30 August 2020
After I had been at Newman for about 20 years my mother called one morning.
As most of you know I grew up in Hatley.
My parents lived right across the street from the parish complex—
School, convent, rectory, church, cemetery.
So my mother calls and says: “Oh, you’re still there.”
“Yesssss,” I said. “And why wouldn’t I still be here?”
“Well,” she said, “I heard from someone that you’d been moved.”
“Really?” I said. “And just when did you hear that?”
“Oh, about a week ago?” she said.
And just who did you hear that from?”
“Oh, I don’t remember,” she said.
“And why would you believe that?
“Well,” she said in a mother’s patient voice like she had to explain something for the 100th time, “Things happen quickly in this world. You just never know. Here one day, gone the next.”
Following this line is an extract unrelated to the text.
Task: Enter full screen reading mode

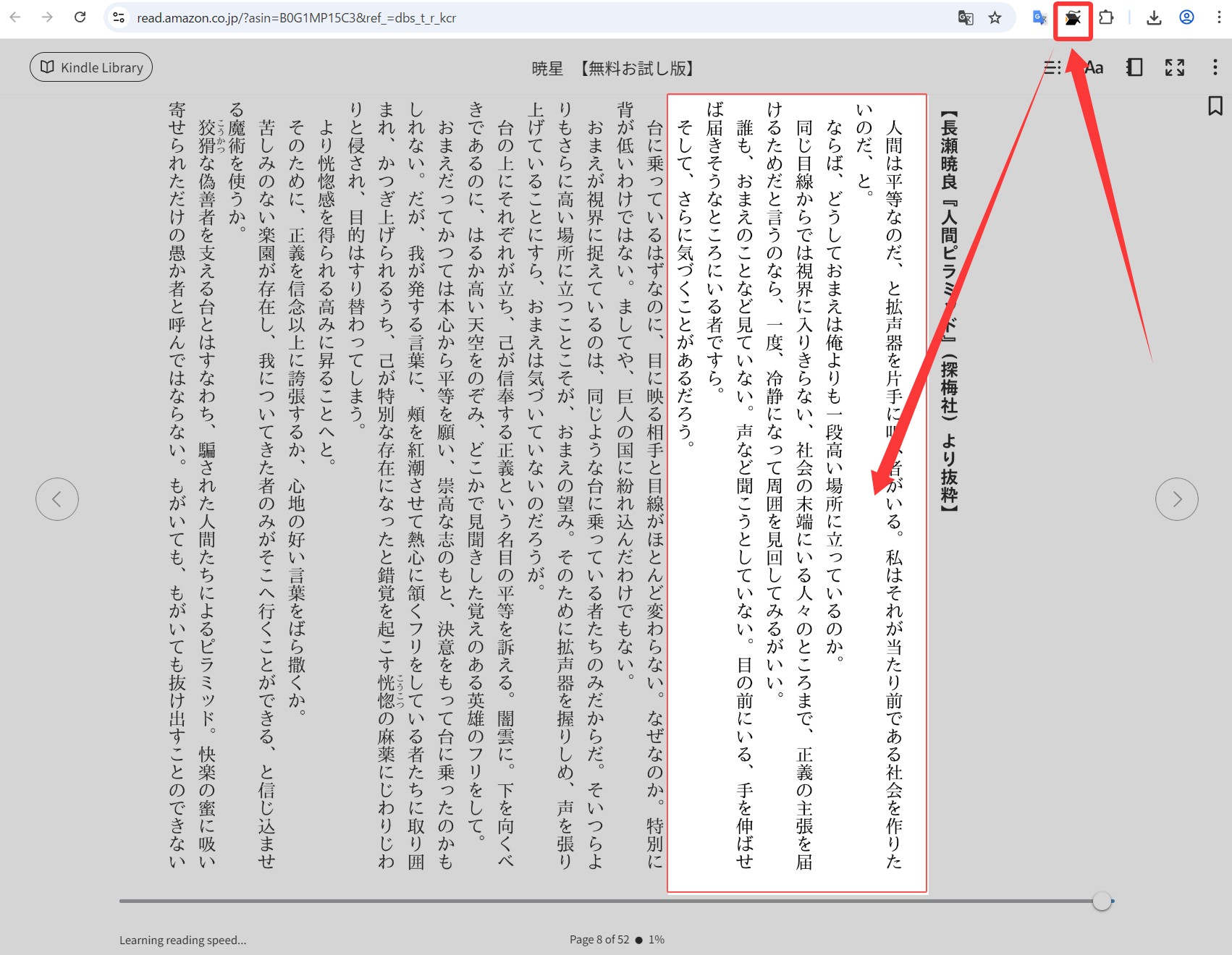Action: [x=1174, y=67]
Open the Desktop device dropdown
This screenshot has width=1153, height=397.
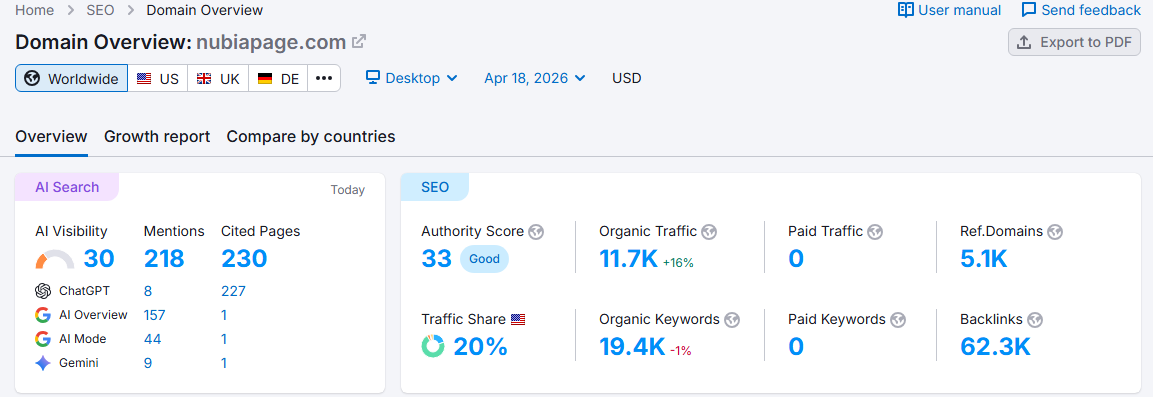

“Wow,” I said. “Do you really believe that?
“Yes,” she said. “You have to when you live across the street from a cemetery.”
Jesus says something similar to Peter today.
If you recall from last weekend, Peter had finally gotten something right:
“You are the messiah, the son of the living God.”
And today Jesus says: “These glory days are going to end Peter. They’re going to end badly.”
Peter won’t hear of it. “No more of this talk, this way of thinking,” he says.
And Jesus gets angry. “No Peter, you’ve got to keep the end in mind.
You’ve got to keep the end in mind. This all passes so quickly.”
And he’s right. We lose sight of the end.
We fixate on the passing, what makes me happy today.
What fills my stomach and makes my worries float away today.
What gives me pleasure today.
We forget we were made for more than today.
We don’t want to keep the end in mind. It’s so far off.
And so Jesus says these words that we should paste to our bathroom mirrors.
“What profit would there be to gain the whole world and lose your soul?
What is your life, your real life worth?”